Sometimes I shoot both raw and JPEG together, sometimes I just shoot raw. Sometimes when I shoot both I don't want to import the JPEGs into Lightroom

With LR set to keep the raw and JPEG pair together (I see one image in the grid) I don't know / can't work out how to edit / export either the raw or the JPEG file. Having the files separate is a pain because (as far as I can tell) metadata is only applied to the active file so you can end up with the raw and JPEG having different captions. You also use up twice as much screen space and get confused when trying to edit similar images!

With raw and JPEG set to be treated as separate photos I can't work out how to import the raw files only when I also have JPEGs in the same folder. Yes, I can uncheck the JPEG files but if you have a few hundred...

Any tips as to how I could make life easier for myself!?


----------



## tspear (Aug 26, 2015)

Yes, only shot in raw.
There are a bunch of threads on here dealing with JPEG and RAW.
Basically, the JPEG is some engineer at the camera company estimate of a series of presets which will give you the best image.
With some practice, you can build your own presets or manipulate the image even better in Lr. 
I started with dual images, mostly to see what the camera company did; and try and make the raw file better. Now, I only shot in raw.

Lastly, Lr can do so much more with the image from the raw data then from JPEG; that I no longer find it useful to consume the disk space with the jpeg images.

Tim


----------



## Pollok Shields (Aug 28, 2015)

Thanks for that Tim, if only you'd added a smilie after that first sentence 

If you can point out some threads which you think would be helpful that would be cool. I did have a look but didn't see anything.

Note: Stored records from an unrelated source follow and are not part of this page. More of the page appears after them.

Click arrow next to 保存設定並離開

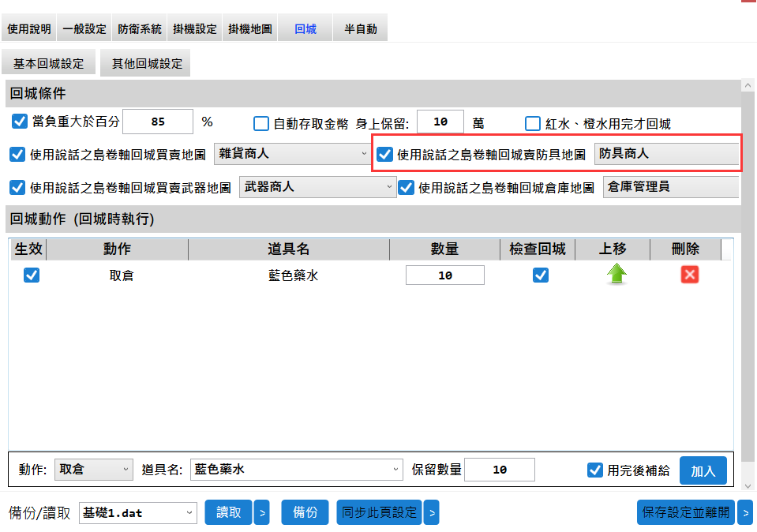click(x=745, y=512)

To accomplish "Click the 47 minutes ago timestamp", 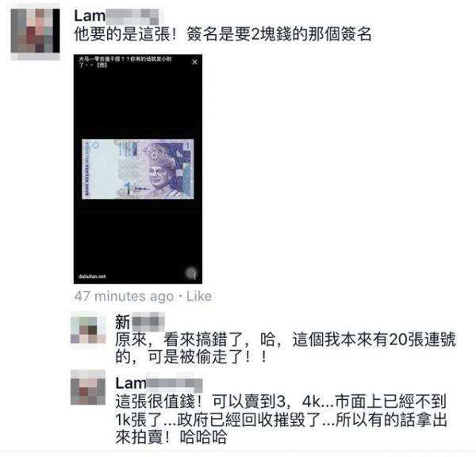I will (x=124, y=297).
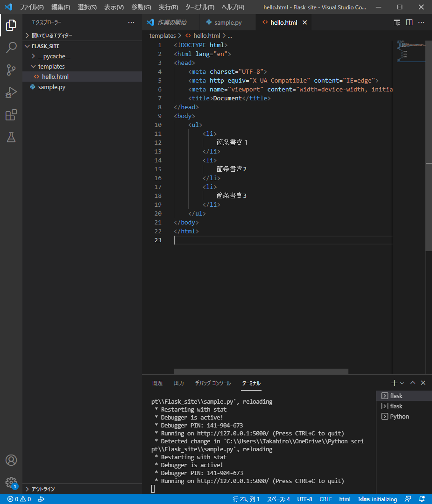The height and width of the screenshot is (504, 432).
Task: Open the new terminal dropdown arrow
Action: tap(402, 383)
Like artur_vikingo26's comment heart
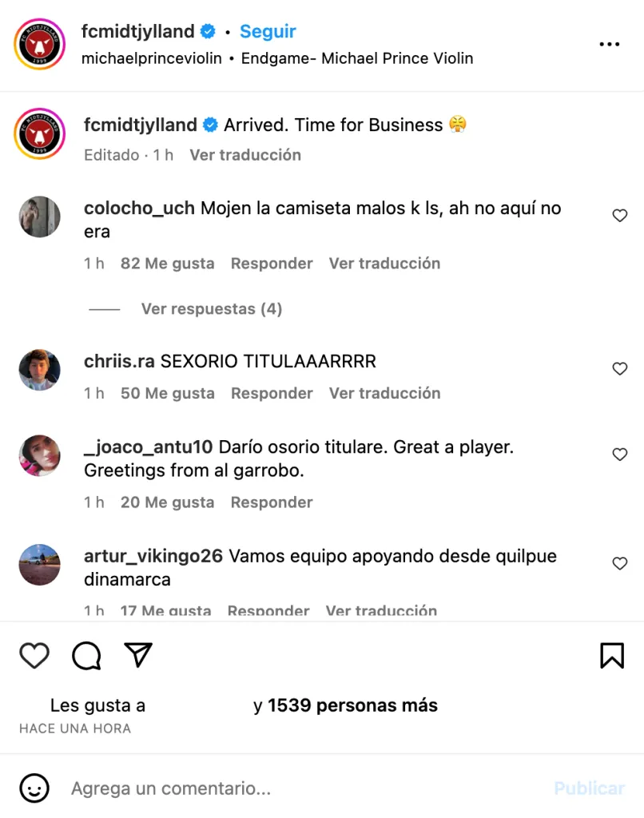The image size is (644, 818). coord(620,564)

Just shooting raw isn't really an option because sometimes I need to shoot JPEGs. That can be for various reasons including speed. When I shoot both I may or may not need to retain the JPEG along with the raw, thus my question about how to deal with this best.

By the way I found that if you know how your camera operates and have it set up correctly you can produce JPEGs from the camera which easily match and are often better that those created from raw files via Adobe Camera Raw. There's no sense in spending time trying (usually failing) to recreate in Lightroom what Nikon can already do. Yes there's a time and place where raw can be the only way to go, but for the times I have to shoot JPEG I'd like to find the best way to archive them in LR.

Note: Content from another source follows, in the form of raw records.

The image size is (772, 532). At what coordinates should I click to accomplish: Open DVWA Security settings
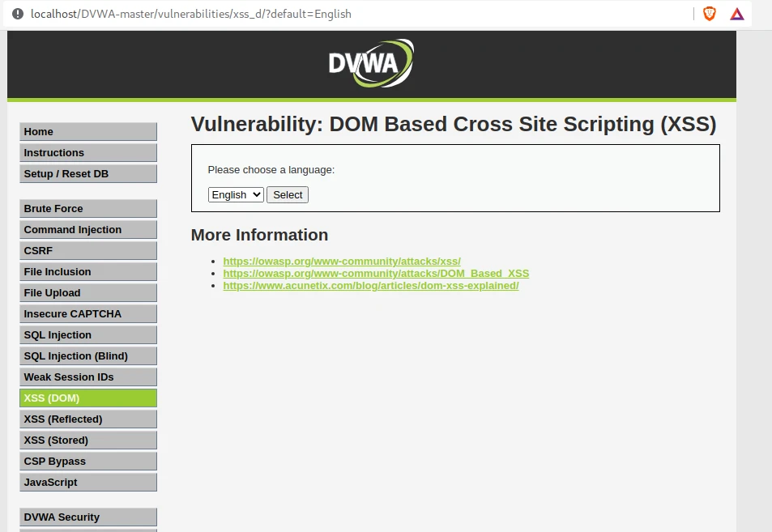tap(87, 517)
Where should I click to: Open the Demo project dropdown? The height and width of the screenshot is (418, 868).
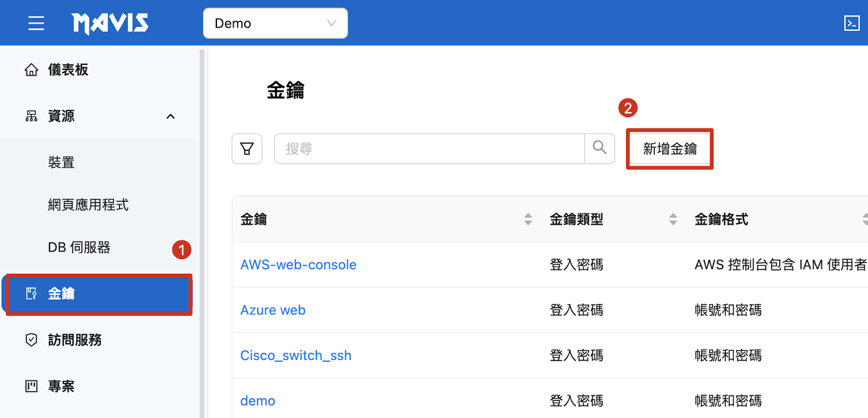tap(275, 23)
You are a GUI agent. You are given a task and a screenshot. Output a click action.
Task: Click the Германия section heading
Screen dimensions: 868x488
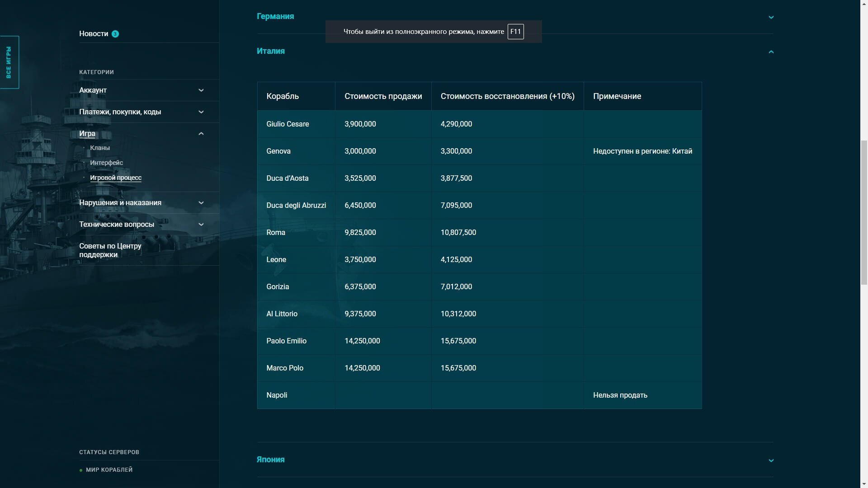click(275, 16)
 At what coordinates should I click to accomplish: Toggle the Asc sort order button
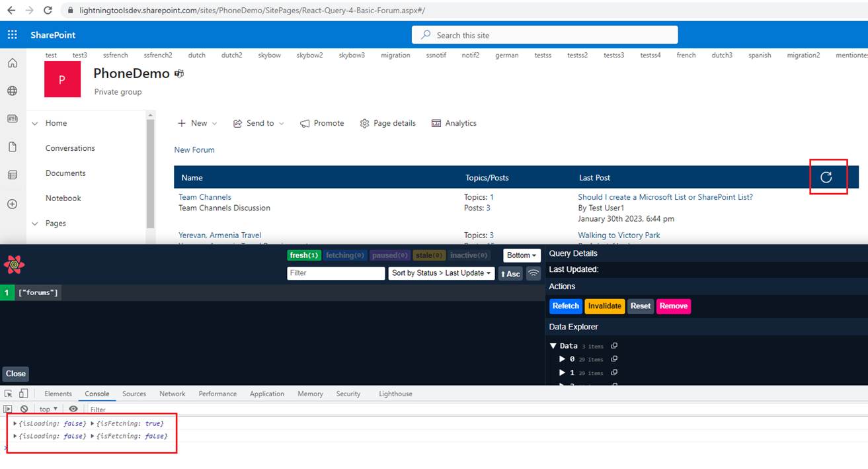click(510, 273)
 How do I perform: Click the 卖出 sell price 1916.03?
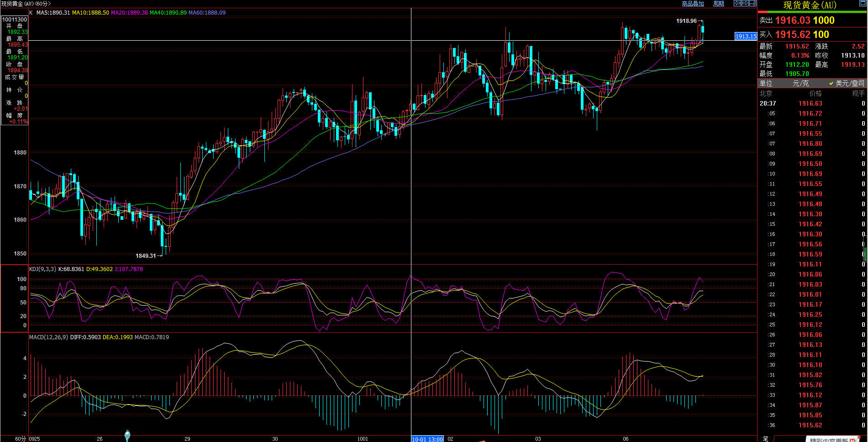tap(792, 21)
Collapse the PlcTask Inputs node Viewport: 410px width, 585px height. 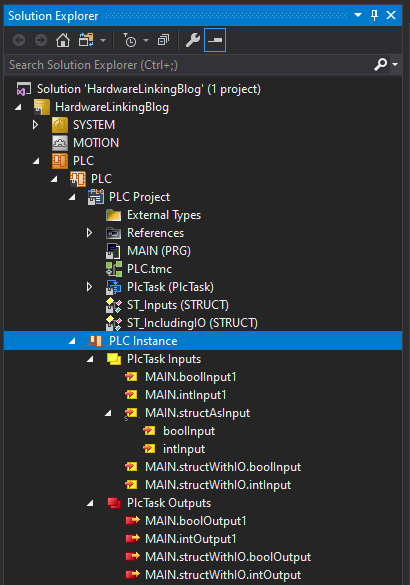(x=90, y=359)
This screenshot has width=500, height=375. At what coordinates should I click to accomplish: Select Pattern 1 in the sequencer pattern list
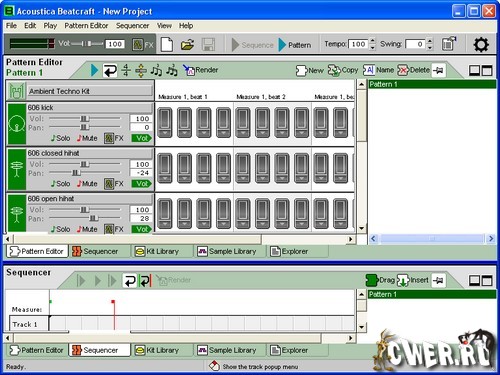(432, 294)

Funny thing happened yesterday. I shot raw and JPEG and decided to process the raws. I accidentally worked on the (small) JPEGS. Those included ISO 3200 files where the colour balance had to be shifted and the exposure brought up by a stop or so. Nobody noticed. Now that I know, I still can't see the difference...


----------



## DGStinner (Aug 28, 2015)

If you go to Lightroom-->Preferences, under the General tab, do you have "*Treat JPEG files next to raw files as separate photos*" checked or unchecked?


----------



## Pollok Shields (Aug 28, 2015)

DGStinner said:


> If you go to Lightroom-->Preferences, under the General tab, do you have "*Treat JPEG files next to raw files as separate photos*" checked or unchecked?

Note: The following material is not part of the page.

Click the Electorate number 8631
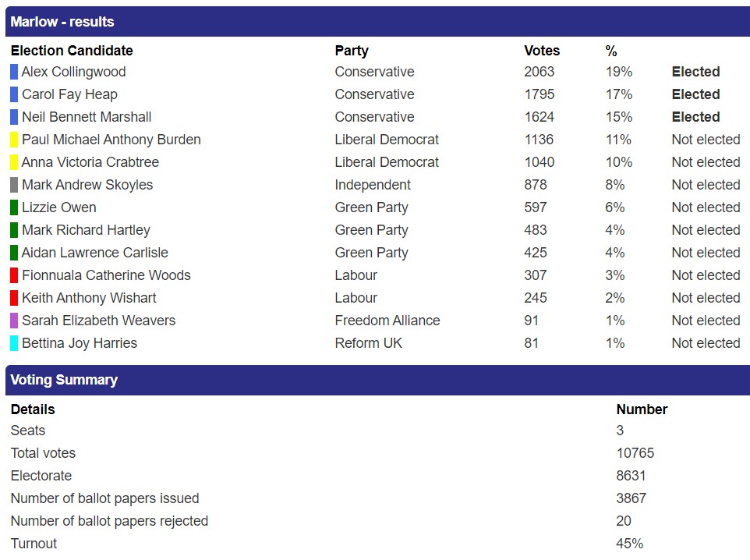750x560 pixels. coord(631,476)
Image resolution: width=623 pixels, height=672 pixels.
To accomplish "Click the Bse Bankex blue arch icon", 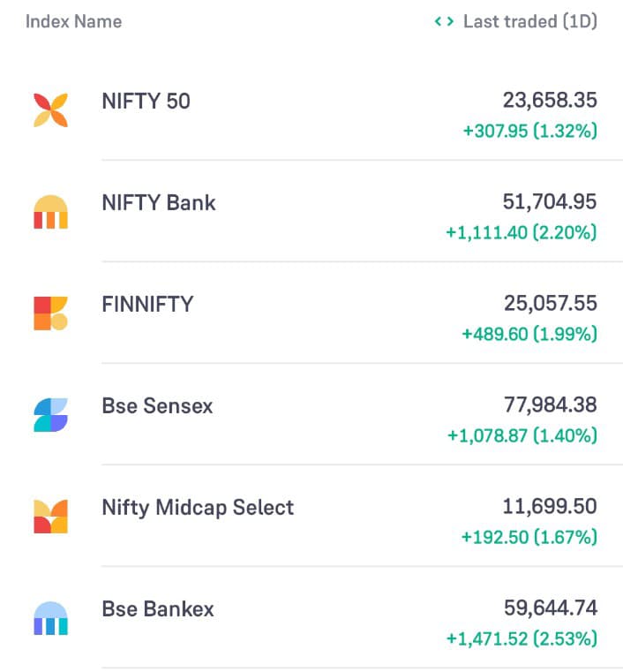I will [x=50, y=618].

Unchecked at the moment. I know what you're going to suggest! That Preference seems only to apply on import. I guess it was checked while importing some pictures which are show as FileName.NEF+JPEG. For those images I can't later to look at the raw and JPEG side by side. I think one of my original questions was how can I import only the raw files from a folder containing (many hundreds) of raw and JPEG pairs?


----------



## clee01l (Aug 28, 2015)

Many of us develop our post processing skills by shooting RAW+JPEG for a while. As your skills improve, soon you will be able to exceed the post processing done in the camera to create the JPEG and in camera JPEGs will diminish in importance. It makes little sense to shoot 12-14 bit RAW color and throw away almost half of the color bits and dynamic range to end up with an 8 bit JPEG as your only record. 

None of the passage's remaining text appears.